Objectives In mid- to late- April 2024, an extreme heavy rainfall event occurred in Shaoguan City, Guangdong Province, inducing a large number of landslides in Jiangwan Town, Shaoguan. People lost connection with the outside world for nearly 36 hours, which aroused widespread social concern. Rapidly and accurately identifying the basic characteristics of landslides, development and distribution patterns and formation conditions is crucial for disaster emergency decision-making and risk elimination and disposal.
Methods Using the post-disaster optical remote sensing images and combining with deep learning model, the rainfall-induced landslides in Jiangwan Town, Shaoguan, were quickly and automatically identified.

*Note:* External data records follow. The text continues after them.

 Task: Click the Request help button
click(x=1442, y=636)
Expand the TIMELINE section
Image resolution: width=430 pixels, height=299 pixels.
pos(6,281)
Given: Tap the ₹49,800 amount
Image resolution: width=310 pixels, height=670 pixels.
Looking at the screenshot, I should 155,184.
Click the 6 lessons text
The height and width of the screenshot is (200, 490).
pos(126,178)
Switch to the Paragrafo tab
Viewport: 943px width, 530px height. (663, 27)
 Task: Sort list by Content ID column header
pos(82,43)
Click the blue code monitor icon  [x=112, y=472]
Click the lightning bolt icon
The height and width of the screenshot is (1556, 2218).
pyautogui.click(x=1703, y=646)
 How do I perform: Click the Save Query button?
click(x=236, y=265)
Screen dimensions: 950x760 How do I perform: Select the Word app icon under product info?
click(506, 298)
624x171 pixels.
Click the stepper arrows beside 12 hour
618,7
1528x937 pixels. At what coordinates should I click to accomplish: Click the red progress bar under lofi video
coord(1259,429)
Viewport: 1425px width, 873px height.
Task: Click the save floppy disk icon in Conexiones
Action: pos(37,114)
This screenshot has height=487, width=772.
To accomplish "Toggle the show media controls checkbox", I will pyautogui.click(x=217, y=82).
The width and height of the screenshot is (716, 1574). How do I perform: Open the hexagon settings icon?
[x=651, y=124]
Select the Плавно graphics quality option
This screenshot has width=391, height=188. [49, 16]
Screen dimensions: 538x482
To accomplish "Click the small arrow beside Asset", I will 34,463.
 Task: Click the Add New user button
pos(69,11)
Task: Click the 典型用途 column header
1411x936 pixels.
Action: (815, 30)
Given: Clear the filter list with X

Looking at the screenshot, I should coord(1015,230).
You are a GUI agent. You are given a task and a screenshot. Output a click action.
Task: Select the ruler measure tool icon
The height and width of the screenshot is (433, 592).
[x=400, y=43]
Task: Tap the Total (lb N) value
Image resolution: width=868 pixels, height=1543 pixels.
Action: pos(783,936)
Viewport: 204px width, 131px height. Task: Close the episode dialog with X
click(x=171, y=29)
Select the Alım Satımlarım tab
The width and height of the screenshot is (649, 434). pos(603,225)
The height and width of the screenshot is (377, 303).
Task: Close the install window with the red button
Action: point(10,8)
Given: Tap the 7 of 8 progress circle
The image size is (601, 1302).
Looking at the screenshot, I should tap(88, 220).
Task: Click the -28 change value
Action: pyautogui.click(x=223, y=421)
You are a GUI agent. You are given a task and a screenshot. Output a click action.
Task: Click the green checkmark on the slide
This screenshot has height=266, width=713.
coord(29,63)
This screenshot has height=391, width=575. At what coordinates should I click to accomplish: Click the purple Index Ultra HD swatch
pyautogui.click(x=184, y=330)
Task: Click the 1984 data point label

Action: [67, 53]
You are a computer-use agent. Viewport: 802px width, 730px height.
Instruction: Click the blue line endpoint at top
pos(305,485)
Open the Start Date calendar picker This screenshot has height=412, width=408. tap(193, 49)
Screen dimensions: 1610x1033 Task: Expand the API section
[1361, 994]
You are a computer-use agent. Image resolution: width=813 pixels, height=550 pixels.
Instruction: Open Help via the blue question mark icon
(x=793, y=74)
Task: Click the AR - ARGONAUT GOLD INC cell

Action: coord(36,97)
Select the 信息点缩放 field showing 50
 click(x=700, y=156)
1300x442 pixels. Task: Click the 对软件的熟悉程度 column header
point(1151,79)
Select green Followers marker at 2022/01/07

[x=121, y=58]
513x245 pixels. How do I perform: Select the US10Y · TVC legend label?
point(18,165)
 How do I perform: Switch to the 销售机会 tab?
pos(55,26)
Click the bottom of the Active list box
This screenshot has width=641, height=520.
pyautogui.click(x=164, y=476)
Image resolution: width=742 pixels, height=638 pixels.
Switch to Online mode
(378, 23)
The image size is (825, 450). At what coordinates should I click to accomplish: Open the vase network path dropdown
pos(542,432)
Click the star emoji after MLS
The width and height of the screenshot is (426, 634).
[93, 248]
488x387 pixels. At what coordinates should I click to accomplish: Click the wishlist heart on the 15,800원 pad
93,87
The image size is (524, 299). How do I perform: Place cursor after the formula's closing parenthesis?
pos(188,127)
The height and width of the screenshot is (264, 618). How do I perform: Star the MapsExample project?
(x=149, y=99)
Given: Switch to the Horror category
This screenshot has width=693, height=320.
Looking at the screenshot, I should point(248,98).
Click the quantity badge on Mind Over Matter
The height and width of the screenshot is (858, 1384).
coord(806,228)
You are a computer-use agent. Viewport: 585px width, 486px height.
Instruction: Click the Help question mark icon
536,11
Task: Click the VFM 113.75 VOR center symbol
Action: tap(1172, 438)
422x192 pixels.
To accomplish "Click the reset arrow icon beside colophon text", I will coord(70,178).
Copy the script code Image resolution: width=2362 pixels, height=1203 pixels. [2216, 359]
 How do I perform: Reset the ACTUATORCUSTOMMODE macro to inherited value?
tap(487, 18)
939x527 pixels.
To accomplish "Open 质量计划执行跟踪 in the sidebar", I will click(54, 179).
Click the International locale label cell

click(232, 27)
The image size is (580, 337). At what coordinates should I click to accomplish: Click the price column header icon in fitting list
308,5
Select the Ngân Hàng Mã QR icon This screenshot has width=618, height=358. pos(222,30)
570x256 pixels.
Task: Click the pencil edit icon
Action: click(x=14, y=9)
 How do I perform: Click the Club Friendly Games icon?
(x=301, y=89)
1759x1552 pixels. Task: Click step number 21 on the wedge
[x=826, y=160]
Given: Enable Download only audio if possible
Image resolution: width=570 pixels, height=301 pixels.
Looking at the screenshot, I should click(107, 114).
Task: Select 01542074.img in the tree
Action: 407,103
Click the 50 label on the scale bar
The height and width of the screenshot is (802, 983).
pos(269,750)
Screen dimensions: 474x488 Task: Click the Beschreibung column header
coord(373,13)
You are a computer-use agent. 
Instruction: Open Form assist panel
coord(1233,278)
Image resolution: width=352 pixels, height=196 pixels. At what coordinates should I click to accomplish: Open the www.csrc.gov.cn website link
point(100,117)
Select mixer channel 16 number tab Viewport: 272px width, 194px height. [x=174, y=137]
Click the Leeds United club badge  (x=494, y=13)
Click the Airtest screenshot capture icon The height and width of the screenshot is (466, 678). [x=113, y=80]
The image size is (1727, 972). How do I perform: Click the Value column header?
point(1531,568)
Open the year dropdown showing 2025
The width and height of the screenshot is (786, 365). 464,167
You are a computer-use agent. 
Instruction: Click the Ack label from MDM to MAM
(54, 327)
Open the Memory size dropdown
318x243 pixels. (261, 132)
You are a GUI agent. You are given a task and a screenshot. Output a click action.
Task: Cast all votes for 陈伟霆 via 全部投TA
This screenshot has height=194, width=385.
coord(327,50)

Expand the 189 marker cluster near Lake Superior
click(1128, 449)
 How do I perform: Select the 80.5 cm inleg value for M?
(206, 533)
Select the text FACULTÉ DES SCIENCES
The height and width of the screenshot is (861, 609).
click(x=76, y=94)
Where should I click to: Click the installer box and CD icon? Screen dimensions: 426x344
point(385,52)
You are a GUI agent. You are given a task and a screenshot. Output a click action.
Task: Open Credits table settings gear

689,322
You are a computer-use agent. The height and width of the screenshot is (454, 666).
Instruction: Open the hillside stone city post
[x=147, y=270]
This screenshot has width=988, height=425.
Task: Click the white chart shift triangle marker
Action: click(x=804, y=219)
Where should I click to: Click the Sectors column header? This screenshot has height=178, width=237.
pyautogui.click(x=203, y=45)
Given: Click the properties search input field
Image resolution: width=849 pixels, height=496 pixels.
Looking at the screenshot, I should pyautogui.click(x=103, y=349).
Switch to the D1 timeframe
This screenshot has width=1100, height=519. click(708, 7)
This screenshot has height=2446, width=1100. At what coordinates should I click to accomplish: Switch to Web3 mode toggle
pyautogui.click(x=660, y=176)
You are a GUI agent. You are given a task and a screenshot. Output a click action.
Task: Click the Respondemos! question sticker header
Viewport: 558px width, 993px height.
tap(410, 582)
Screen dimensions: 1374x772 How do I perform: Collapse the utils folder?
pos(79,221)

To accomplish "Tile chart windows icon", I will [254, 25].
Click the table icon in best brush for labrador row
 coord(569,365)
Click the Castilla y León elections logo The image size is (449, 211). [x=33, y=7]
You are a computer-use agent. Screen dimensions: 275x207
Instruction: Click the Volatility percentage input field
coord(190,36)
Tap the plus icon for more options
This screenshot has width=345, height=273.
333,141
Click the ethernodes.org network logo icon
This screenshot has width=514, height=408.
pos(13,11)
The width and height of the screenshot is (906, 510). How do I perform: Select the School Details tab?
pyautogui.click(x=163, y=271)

Results After manually calibration, a total of 1 192 landslides were deciphered, with a total area of about 3.14 km². The scale of the landslides was dominated by small and medium-sized landslides, which were mainly distributed as an aggregated belt along the river in the northeast-southwest direction, with a significant characteristic of concentrated occurrence. Spatial statistical analysis showed that the landslides were mainly distributed on concave slopes with slopes of 10°-30° in the range of 200-300 m elevation. Further quantitative analysis of the geomorphic controlling factors of landslides using the random forest model and SHAP theory reveals that different topographic and geomorphic factors have different degrees of nonlinear effects on landslide formation, and that multiple factors such as elevation, slope, and catchment conditions are coupled to jointly control the formation of landslides.
Conclusions This paper highlights the great advantage of deep learning-based intelligent identification and analysis technology in the emergency investigation and formation conditions analysis of landslide disasters, which can provide important technical support for the rapid assessment of disaster losses and risk identification.